- _Metin Alıntısı_:
Allah’a hamd, Resûl’üne salât ve selam olsun.
Aziz Kardeşim,
Başlığı okuduğunda zihninde “Neden Değişmeliyiz?” sorusu belirmiştir mutlaka. Sormuş olduğun bu doğru soruya birlikte cevap vermeye çalışalım.
Neden Değişmeliyiz?
Çünkü İslam, insanı terbiye ederek, arındırarak değiştiren bir dindir. Resûller ve nebiler bunun için kavimlere gönderilmişlerdir. Rabblerinden gelen ayetlerle toplumu arındırma, yani değiştirme mücadelesi vermişlerdir.
“Andolsun ki Allah müminlerin içinde, kendilerinden olan bir Resûl göndermekle onlara iyilikte bulunmuştur. Onlara O’nun ayetlerini okur, onları arındırır ve onlara Kitab’ı ve hikmeti öğretir. Hiç şüphesiz, (Resûl gelmeden) önce apaçık bir sapıklık içindeydiler.”[1]
Ayetten de anlaşıldığı üzere resûllere tabi olacak ve onların yolunda ilerleyecek olan kişiler ayetlerle nefsini arındıran, Kitap’la cehaletini gideren, hikmetle yaşayabilen, yani değişebilen kişilerdir. Değişime kapalı olan, bildiğini okuyan, atadan gördüğünü devam ettiren, nefsî hassasiyetlerini ihlas olarak gören kişilerin nebilerin yoluna uyması çok zordur.

- _Yapılacak Görevler_:
a - Değişim konulu metne göre aşağıdaki soruları cevaplayın:
(i) İslam, insanı hangi yollarla değiştiren bir din olarak tanımlanıyor?
(ii) Alıntılanan ayete göre Resûl, müminlere Kitab'ın yanında neyi öğretir?
(iii) Son paragrafa göre resûllere tabi olacak kişiler cehaletlerini neyle giderir?
b - Değişim üzerine yazılmış metni kaldığı yerden sürdürün.

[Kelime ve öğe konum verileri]
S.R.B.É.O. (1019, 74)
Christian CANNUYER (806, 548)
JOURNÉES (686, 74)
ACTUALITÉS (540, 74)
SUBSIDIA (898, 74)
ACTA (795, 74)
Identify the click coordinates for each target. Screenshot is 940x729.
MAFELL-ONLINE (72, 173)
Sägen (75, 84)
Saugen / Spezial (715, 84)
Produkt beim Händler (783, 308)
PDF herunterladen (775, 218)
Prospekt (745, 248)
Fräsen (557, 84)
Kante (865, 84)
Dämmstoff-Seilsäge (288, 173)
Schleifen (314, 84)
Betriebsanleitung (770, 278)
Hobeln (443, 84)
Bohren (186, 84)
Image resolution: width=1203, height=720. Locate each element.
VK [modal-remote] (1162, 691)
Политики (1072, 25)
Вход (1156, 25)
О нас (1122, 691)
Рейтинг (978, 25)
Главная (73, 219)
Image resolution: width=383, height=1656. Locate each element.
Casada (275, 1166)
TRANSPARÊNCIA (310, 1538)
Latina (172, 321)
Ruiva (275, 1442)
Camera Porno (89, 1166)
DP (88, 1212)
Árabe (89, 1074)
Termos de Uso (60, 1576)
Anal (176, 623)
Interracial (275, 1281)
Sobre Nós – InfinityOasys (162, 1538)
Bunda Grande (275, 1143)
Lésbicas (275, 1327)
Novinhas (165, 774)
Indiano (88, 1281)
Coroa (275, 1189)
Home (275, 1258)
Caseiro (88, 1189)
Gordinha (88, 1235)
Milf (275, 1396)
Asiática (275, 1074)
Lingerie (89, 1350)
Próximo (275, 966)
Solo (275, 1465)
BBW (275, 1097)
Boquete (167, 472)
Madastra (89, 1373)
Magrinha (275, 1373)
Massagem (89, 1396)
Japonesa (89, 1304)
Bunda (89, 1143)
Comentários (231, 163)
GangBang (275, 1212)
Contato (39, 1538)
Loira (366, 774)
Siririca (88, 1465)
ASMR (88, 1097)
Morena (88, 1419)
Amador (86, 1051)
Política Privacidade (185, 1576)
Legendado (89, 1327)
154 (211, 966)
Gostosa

- _Görev Sonuçları_:
a -
(i) İnsanı terbiye ederek ve arındırarak değiştirir.
(ii) Hikmeti öğretir.
(iii) Kitap'la giderirler.

b -
Çünkü meşhur bir sözde de ifade edildiği gibi dün ile bugünü aynı olan helak olmuştur. Dünümüz ve yarınımız aynı olmamalıdır. Bu da gelişimi ve değişimi gerektirir. Gelişmeyen değişemez, değişmeyen gelişemez. Bu hayat kuralıdır.
Örneğin bizler anne ve baba olarak gelişmek zorundayız. Çünkü üzerimizde taşıdığımız bir aile sorumluluğu vardır. Atadan gördüğümüz; mahallemizdeki Ayşe teyzeden ya da köydeki Mehmet ağadan duyduklarımızla aile sorumluluğu yürümüyor. Zorunlu olarak gelişmeliyiz. Buna binaen değişmeliyiz. Bu iki durum hasıl olursa aile ortamımız daha güzel olacaktır.
Davetçi kardeşimizin penceresinden bakalım. Dünyanın hızlı değişimiyle insanların ilgi odağı da her yönüyle değişiyor. Kardeşimizin de bu değişimin içerisinde davet için kullandığı üslubunu ve materyallerini vakıaya uygun olarak değiştirmesi gerekir. Ki davetini anlaşılır bir şekilde insanlara ulaştırmış olsun.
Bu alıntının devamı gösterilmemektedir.